Fig. 2. High astrocytic [Ca²⁺] enhances synaptic activation of NMDARs.

(A) Experimental arrangement: NMDAR fEPSP (fEPSP) was recorded from the immediate vicinity of a patched passive astrocyte (Patch). (B) Upper traces, representative NMDAR fEPSPs before (Black traces) and after (Colored traces) patching astrocytes with the 40 or 100 nM [Ca²⁺] patch pipette solution. Bottom panel, the time course of the relative area under the curve of NMDAR fEPSPs for control (Green) or 100 nM [Ca²⁺] (Purple) pipette solution.
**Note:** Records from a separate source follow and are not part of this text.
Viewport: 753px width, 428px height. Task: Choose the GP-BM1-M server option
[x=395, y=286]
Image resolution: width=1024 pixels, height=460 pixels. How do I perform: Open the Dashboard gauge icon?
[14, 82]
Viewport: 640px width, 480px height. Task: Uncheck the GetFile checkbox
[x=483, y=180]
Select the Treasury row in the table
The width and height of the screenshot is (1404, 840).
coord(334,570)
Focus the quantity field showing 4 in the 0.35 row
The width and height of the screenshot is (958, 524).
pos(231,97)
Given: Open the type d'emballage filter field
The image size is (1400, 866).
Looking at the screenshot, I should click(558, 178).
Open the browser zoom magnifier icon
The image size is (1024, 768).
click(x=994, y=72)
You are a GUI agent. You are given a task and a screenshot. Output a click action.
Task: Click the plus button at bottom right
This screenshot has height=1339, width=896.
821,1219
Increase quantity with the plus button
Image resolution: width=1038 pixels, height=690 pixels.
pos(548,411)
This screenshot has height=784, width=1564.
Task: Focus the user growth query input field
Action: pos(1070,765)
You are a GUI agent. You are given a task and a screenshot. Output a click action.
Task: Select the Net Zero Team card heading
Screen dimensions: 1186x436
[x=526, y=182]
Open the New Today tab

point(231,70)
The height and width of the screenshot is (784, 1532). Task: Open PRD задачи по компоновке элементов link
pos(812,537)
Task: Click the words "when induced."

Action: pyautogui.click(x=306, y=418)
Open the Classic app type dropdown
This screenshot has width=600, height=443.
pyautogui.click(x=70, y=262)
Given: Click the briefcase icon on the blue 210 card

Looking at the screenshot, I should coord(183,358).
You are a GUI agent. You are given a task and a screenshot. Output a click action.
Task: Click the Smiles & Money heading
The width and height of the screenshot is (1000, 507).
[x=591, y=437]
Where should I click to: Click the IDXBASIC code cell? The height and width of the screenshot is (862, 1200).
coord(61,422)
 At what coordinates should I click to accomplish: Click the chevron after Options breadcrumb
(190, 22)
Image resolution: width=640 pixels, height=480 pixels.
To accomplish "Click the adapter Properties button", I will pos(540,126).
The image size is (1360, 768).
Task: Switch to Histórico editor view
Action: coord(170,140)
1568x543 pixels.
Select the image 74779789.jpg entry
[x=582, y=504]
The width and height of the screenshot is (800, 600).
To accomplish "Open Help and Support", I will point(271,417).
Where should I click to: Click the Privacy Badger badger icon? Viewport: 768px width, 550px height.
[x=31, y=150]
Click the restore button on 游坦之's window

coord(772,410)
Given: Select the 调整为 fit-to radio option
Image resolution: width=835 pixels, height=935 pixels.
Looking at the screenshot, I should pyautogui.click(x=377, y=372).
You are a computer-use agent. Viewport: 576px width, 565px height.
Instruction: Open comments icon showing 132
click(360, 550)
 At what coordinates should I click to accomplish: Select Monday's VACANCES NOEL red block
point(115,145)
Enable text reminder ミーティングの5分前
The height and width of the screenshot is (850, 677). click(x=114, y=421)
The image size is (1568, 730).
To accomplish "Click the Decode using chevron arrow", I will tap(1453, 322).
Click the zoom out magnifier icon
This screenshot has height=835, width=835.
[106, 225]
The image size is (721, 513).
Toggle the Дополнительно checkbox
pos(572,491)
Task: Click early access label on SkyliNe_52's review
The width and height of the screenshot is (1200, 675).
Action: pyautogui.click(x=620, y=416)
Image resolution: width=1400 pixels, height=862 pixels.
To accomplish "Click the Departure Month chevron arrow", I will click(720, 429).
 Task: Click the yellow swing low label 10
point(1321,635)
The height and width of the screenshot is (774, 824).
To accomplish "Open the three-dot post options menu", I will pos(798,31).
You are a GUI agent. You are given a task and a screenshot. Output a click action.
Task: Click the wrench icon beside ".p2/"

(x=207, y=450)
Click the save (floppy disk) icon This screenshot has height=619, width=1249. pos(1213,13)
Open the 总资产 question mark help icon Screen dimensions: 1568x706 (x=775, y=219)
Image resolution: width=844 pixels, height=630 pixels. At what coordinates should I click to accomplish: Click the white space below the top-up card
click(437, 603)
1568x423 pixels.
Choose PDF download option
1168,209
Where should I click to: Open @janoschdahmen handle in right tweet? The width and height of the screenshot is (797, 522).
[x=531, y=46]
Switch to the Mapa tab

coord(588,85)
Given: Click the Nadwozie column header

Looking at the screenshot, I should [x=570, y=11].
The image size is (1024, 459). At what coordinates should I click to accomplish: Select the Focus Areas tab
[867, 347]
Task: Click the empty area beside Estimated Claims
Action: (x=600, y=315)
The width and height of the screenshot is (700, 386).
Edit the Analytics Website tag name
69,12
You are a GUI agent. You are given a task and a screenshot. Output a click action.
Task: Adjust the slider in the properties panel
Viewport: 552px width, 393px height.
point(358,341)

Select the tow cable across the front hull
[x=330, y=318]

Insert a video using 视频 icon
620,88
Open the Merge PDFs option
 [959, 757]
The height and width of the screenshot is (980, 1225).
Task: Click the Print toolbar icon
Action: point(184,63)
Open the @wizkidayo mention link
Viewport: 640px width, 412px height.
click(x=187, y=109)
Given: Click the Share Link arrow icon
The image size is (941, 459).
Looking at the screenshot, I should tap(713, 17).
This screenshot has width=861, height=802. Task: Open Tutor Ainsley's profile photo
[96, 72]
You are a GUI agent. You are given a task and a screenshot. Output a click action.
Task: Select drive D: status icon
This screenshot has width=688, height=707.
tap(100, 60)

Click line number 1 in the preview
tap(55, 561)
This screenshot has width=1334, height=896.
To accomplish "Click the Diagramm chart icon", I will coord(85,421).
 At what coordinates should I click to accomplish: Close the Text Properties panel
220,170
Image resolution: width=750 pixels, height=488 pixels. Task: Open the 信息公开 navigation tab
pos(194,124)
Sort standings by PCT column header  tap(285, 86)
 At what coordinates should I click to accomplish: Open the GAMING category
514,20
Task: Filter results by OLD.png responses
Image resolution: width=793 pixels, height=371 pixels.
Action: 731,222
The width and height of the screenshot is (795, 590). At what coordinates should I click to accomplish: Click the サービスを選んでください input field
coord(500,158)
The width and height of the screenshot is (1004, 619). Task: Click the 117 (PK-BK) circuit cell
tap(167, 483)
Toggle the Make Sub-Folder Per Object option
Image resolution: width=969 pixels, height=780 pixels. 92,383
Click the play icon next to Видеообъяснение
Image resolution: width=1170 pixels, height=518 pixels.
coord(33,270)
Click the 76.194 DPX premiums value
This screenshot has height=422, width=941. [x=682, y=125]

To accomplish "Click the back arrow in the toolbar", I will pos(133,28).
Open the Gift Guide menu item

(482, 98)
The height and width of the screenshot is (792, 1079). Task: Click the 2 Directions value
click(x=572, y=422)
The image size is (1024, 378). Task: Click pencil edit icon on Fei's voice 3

The dashed lines indicate the start time of the cell-attached (Seal) and whole-cell configurations (Break). (C) Patching astrocytes with the 70 nM [Ca²⁺] patch pipette solution (Blue) or the 100 nM [Ca²⁺] patch pipette solution containing DAAO (50 μg/ml) and HoAsp (400 μM) (Cyan) decreased NMDAR fEPSPs. (D) Saturation of NMDAR glycine sites with bath application of glycine (Gly, 0.1 mM, Moon green) or intracellular application of vesicular fusion toxin LC-TT (0.3 μM, Orange) blocked the astrocytic [Ca²⁺]-induced increase. (E) Statistic data for the mean area under the curve of NMDAR fEPSPs before (Open bars) and after patching astrocytes in the cell-attached (Grey bars) and whole-cell (Colored bars) configuration. Data are presented as average SEM. *, **, and *** denote P < 0.05, 0.01 and 0.001, respectively, paired t-test (Red) or Student's unpaired t-test (Black). n.s., no statistical significance.